#### [Tasks]
• a. Name every kind of decorator that the Festival of Trees article says decorated this year's trees.
• b. Rewrite the Festival of Trees article from "The tree is" to "of his heart.", substituting "fundraising manager" for "philanthropy manager".

** Opening Document passage block **

Trees from last year’s Festival of Trees at the Bay Centre. This year

Festival of Trees helping sick children around Island

Shaun Cerisano admits he gets emotional when looking at one particular tree that's part of the Festival of Trees.

Admiring the trees that have been decorated as part of the Festival of Trees, Shaun Cerisano admits he gets emotional when looking at one particular tree.

The tree was decorated by five-year-old Reid Van Rossum, as part of the Festival of Trees, an annual fundraiser in support of the B.C. Children’s Hospital at the Bay Centre and the Fairmont Empress Hotel.

The tree is decorated with ice skating ornaments, fishing lures, as well as mini basketball, football, baseball and soccer ornaments.

“They’re the favourite things that (Reid) loves in life and the things that he gets to do thanks to the surgeries and treatment that he had at B.C. Children’s Hospital,” said Cerisano, philanthropy manager for B.C. Children’s Hospital Foundation Vancouver Island.

“When I see stuff like that, the emotional connection to the decor, that really hits home.”

Reid was born with a congenital heart defect called pulmonary atresia with intact ventricular septum, in which a valve failed to develop and obstructed the connection between the right and left ventricles of his heart.

Over the next three years, he endured a three-stage procedure, ending with a complex surgery this summer that helped supply blood to the lungs.

After recovering and now five-years-old, Reid is more energetic than ever and able to enjoy the simple things such as running around and playing with his sister — even having enough energy to decorate a tree as part of the festival.

This year, the festival is celebrating 25 years in Victoria, with a record-breaking 85 trees — 65 of which are at the Bay Centre, while the other 20 are located at the Empress Hotel. The trees were decorated by sponsors, local businesses, organizations and individuals.

** Closing Document passage block **
** Opening Information shown block **

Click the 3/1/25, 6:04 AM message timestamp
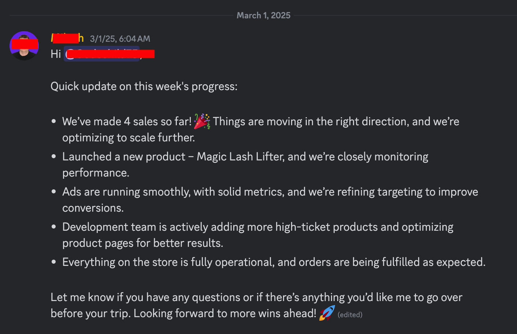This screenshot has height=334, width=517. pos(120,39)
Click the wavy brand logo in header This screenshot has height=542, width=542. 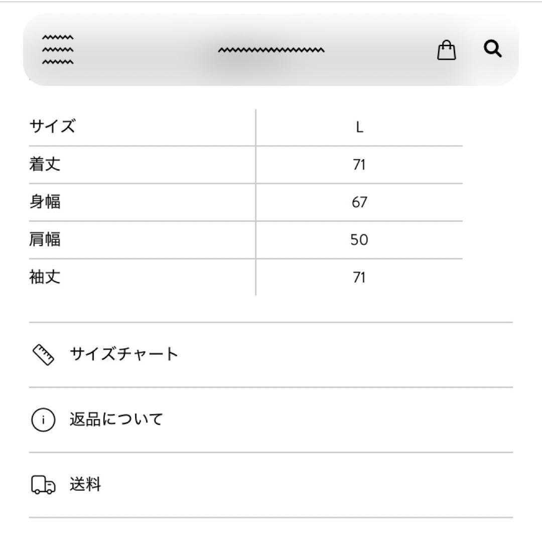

** Closing Information shown block **

#### [List of solutions]
• a. Sponsors, local businesses, organizations and individuals.

• b.
The tree is decorated with ice skating ornaments, fishing lures, as well as mini basketball, football, baseball and soccer ornaments.

“They’re the favourite things that (Reid) loves in life and the things that he gets to do thanks to the surgeries and treatment that he had at B.C. Children’s Hospital,” said Cerisano, fundraising manager for B.C. Children’s Hospital Foundation Vancouver Island.

“When I see stuff like that, the emotional connection to the decor, that really hits home.”

Reid was born with a congenital heart defect called pulmonary atresia with intact ventricular septum, in which a valve failed to develop and obstructed the connection between the right and left ventricles of his heart.